The following decade confirmed Granville Street as the centre of Downtown, and a real estate boom spiraled land costs upwards. By 1912, a core office and shopping area was well developed, flanked by comfortable residential neighbourhoods. The period after World War I saw another economic leap forward and more Downtown development. The 1929 stock market crash halted it all, and began a thirty-five year period of very little change in the area.

The late 1960s and 70s saw rapid growth in the Downtown and adjacent areas such as the West End. Vancouver solidified its position as an international financial and business centre and white collar jobs in the city core multiplied. Pacific Centre Mall was developed and Granville Street was transformed into a transit mail. Rapid changes to the skyline, combined with urban renewal proposals for Gastown and a freeway through Chinatown lead to a surge of resident concerns about the future of the Downtown. Citizen involvement successfully defeated the freeway proposals, and in 1971 the provincial government designated Gastown and Chinatown as historic districts. The Robson Square Courthouse and Vancouver Art Gallery complex was completed in 1977 creating an important public space in the heart of the Downtown.

Industrial land surrounding False Creek was rezoned to permit comprehensive redevelopment into residential neighbourhoods. The early 80s saw a 60,000 seat indoor stadium called B.C. Place built just south of the Georgia Viaduct. In 1986 the north shore of False Creek was the venue for an international exposition, EXPO 86. The Canada Place Trade and Convention Centre was constructed on Burrard Inlet as Canada’s pavilion to the fair. It is also the city’s cruise ship terminal. The first phase of SkyTrain, linking Downtown to New Westminster, was also built to coincide with EXPO.

In the late 1980s, the Downtown was clearly in transition from a precinct dedicated mostly to commerce, to a cluster of neighbourhoods ringing a thriving office and shopping district.
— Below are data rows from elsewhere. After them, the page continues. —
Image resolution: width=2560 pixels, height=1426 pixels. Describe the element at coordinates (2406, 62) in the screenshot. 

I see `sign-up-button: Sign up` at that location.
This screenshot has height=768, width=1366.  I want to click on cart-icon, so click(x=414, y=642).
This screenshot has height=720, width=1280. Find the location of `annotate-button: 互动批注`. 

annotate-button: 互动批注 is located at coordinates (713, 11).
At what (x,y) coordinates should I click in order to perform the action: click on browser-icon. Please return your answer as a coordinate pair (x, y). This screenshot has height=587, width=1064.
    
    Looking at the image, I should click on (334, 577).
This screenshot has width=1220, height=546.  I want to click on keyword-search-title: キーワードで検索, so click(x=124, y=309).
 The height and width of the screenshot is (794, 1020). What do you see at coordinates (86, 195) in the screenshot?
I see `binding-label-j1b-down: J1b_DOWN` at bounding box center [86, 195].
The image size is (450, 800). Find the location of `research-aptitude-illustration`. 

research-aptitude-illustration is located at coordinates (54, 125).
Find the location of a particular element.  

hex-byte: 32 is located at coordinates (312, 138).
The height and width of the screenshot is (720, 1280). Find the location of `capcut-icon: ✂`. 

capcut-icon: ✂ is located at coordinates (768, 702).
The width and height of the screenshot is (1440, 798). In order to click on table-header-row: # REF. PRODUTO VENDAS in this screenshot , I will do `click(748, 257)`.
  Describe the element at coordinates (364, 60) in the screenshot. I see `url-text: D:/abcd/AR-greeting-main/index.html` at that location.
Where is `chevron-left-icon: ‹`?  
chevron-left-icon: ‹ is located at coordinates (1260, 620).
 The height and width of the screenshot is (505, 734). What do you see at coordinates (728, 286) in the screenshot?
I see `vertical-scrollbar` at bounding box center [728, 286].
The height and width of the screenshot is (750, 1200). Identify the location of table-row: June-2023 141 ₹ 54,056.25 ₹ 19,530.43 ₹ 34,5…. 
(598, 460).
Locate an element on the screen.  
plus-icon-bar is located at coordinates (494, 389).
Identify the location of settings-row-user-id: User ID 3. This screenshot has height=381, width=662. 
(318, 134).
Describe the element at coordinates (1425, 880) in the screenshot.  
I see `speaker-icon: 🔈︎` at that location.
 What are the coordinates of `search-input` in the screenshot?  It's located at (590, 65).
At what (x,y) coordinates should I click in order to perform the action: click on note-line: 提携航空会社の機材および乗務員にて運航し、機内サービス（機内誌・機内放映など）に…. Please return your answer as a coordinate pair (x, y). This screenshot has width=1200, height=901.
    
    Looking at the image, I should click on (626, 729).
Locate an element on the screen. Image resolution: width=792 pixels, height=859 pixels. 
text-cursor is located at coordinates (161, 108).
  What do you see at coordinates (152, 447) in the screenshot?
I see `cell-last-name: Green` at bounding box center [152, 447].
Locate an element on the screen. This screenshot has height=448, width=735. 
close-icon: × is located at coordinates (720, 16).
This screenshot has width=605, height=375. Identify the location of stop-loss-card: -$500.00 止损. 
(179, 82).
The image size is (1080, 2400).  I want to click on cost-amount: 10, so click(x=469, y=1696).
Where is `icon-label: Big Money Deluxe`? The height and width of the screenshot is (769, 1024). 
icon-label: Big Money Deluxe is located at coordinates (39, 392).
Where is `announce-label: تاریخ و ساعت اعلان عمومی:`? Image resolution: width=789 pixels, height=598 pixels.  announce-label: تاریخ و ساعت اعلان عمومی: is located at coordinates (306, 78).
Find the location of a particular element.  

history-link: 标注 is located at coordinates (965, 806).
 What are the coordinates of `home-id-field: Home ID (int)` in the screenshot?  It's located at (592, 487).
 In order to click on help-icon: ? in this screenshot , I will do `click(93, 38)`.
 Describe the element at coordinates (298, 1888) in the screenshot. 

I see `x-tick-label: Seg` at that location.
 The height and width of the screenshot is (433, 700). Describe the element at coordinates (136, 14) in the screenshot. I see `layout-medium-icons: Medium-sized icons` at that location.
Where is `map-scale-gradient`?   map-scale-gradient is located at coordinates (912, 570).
Council adoption of the Central Area Plan in late 1991 confirmed this direction by establishing overall goals and land use policy for the Downtown.” City of Vancouver


False Creek North
Located on the former EXPO 86 site, on the north shore of False Creek.

Once the city’s warehouse district, Yaletown is today a revitalized part of the city and a “trendy” place to live, work, and do business. The area north of Pacific Boulevard, between Nelson and Drake Streets, is home to a mix of art galleries, retail stores, restaurants, office and residential developments.

Coal Harbour
Overlooking Stanley Park and the North Shore mountains, Coal Harbour stretches from Canada Place to Cardero Street along the Burrard Inlet shore.

East False Creek
East False Creek is an extension of the False Creek North residential development on the old Expo 86 lands. This area, to the north of the Main Street SkyTrain Station and the Canadian National/Greyhound Bus Station, is positioned between Mount Pleasant and Chinatown.

With the completion of the transcontinental railway in 1887 Chinese labourers settled along the shore of False Creek on what is now Pender Street between Carrall and Columbia Streets. The community grew so that it was once the largest Chinatown in Canada, and the second largest in North America. The distinctive character of the area is evident in the architecture which features the unique recessed balconies, decorative parapets and cornices.

The birthplace of Vancouver, originated in Maple Tree Square – the zero hundred block of Water Street where it intersects with Carrall Street – where Jack (Gassy) Deighton opened his saloon and the city’s first business. In April 1886 Gastown and the surrounding forest was incorporated as the City of Vancouver, in June the same year it burned to the ground. The area is a collection of 19th century buildings and early 20th century warehouses. Threatened with destruction by freeway and urban redevelopment projects in the 1970s, Gastown was designated as a heritage district by the provincial government.”